Deteksi Multikolinearitas dengan VIF dan Tolerance

Multikolinearitas, pasti sudah tidak asing lagi bagi mahasiswa yang tengah mengerjakan skripsi kuantitatif, khususnya yang menggunakan teknik analisis data regresi linear berganda.

Multikolinearitas merupakan hubungan yang kuat antar variabel bebas. Salah satu syarat agar hasil regresi linear berganda tidak bias adalah tidak adanya hubungan yang kuat antar variabel bebas atau dengan kata lain bebas dari masalah multikolinearitas.

Deteksi multikolinearitas yang sering digunakan adalah dengan melihat nilai Variance Inflation Factor (VIF) dan tolerance. Namun, ada beberapa versi batas angka VIF dan tolerance yang digunakan untuk deteksi multikolinearitas.

Ada ahli yang mengatakan apabila nilai tolerance lebih kecil dari 0,1 dan VIF lebih besar dari 10 maka ada masalah multikolinearitas. Ada juga yang mengatakan batas nilai VIF adalah 5, apabila nilai VIF lebih besar dari 5 maka terdapat masalah multikolinearitas.

Dan ada lagi yang mengatakan bahwa apabila nilai VIF di sekitar angka 1 dan tolerance mendekati 1 maka bebas dari masalah multikolinearitas.

Lalu, pedoman mana yang benar?? Mana yang harus dipakai??
Mungkin dilema ini sudah pernah anda alami ketika melakukan uji multikolinearitas.

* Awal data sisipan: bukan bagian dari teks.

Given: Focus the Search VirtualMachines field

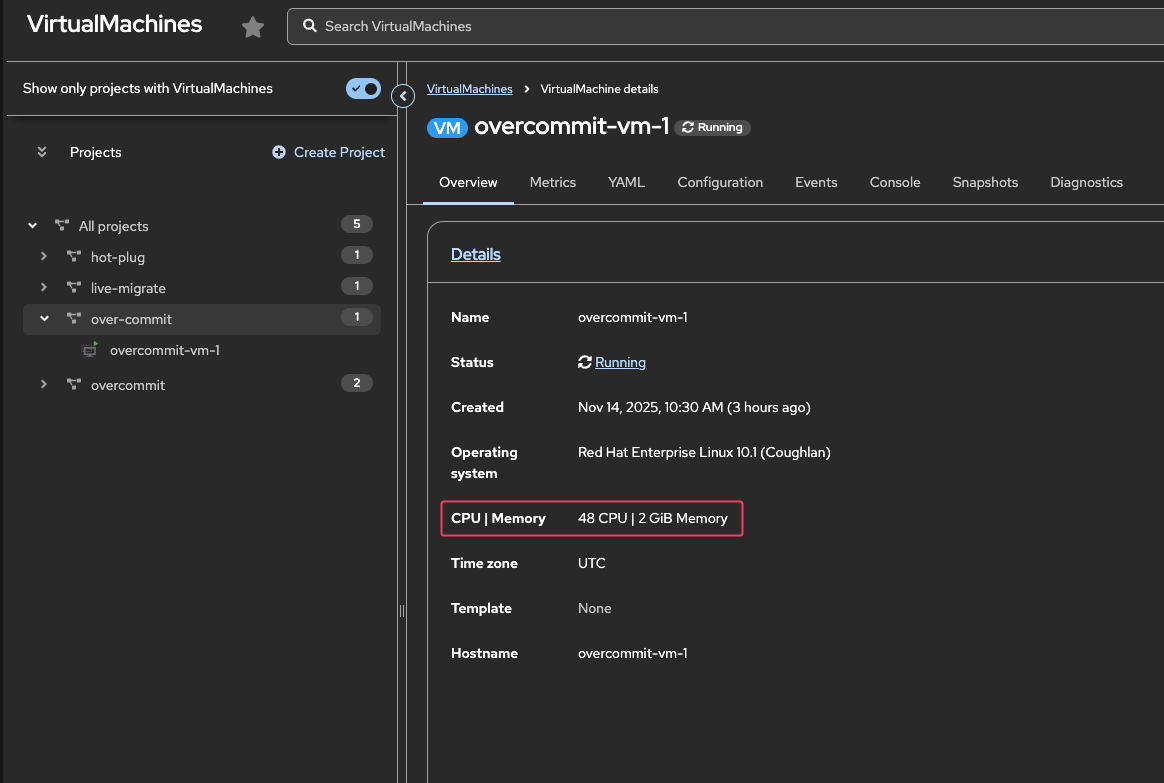Looking at the screenshot, I should click(x=700, y=26).
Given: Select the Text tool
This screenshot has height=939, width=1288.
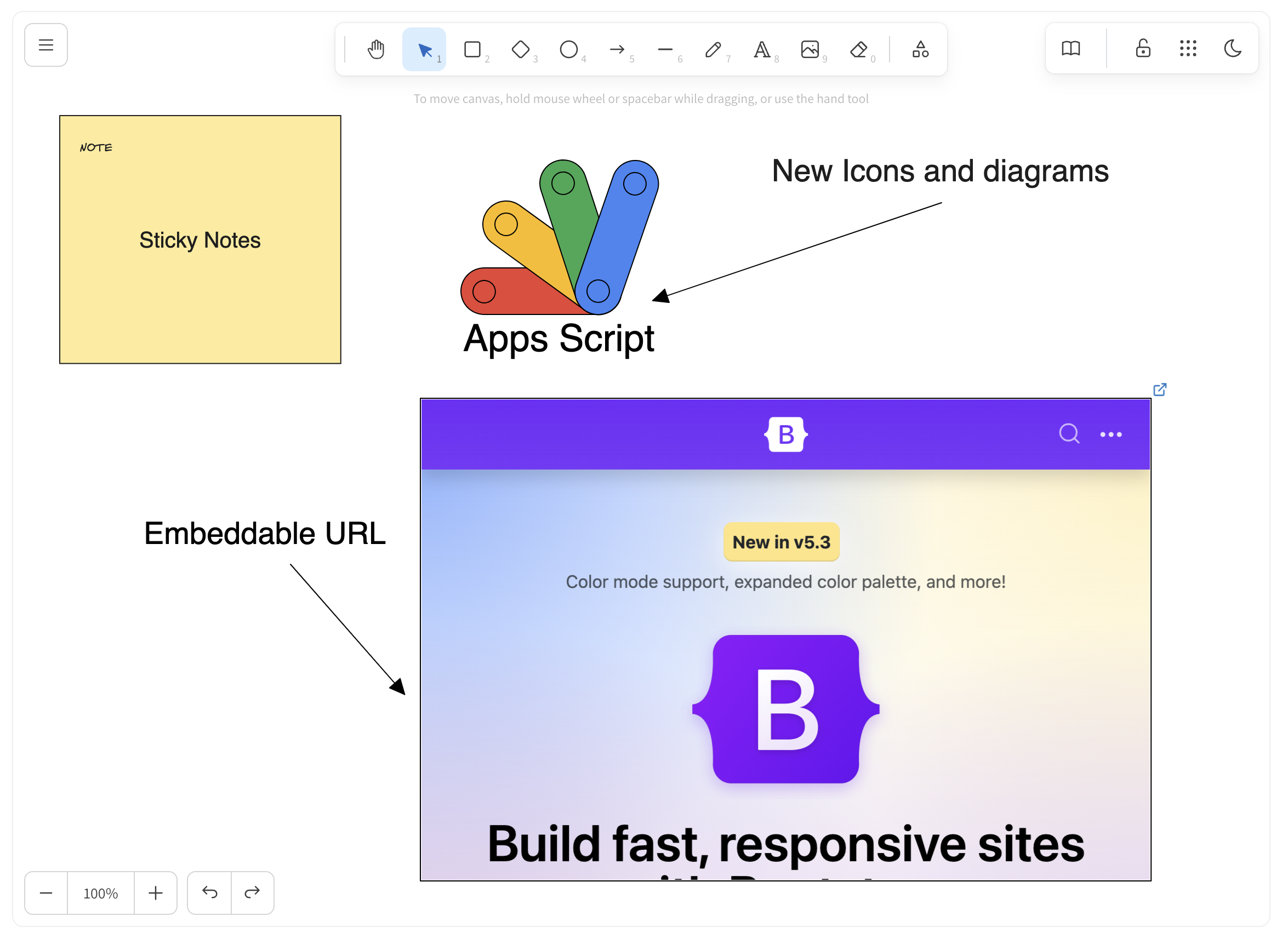Looking at the screenshot, I should tap(762, 49).
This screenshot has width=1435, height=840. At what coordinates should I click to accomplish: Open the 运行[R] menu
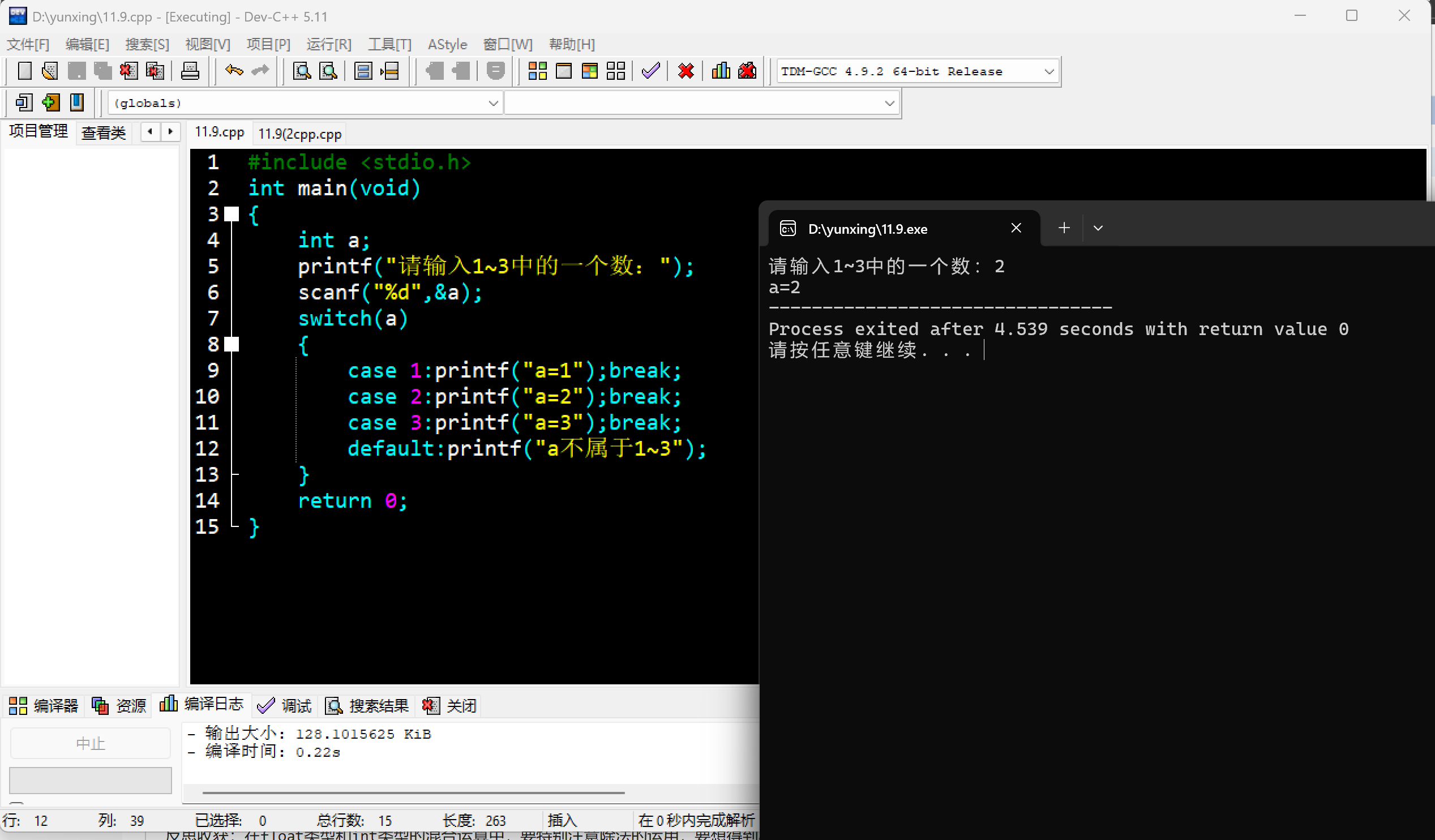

Pada dasarnya 3 pendapat tesebut bisa dijadikan pedoman. Pilih salah satu saja yang menurut kita terpercaya, asalkan sumbernya jelas, misal dari buku X atau buku Y yang pengarangnya sudah kredibel.

Deteksi Multikolinearitas dengan VIF dan Tolerance
Kalau menurut saya pribadi, saya lebih memilih pendapat terakhir, yaitu apabila nilai VIF di sekitar angka 1 dan tolerance mendekati 1 maka bebas dari masalah multikolinearitas. Saya mengatakan ini karena apabila nilai VIF di sekitar angka 1 dan tolerance mendekati 1 maka korelasi antar variabel bebasnya cenderung kecil.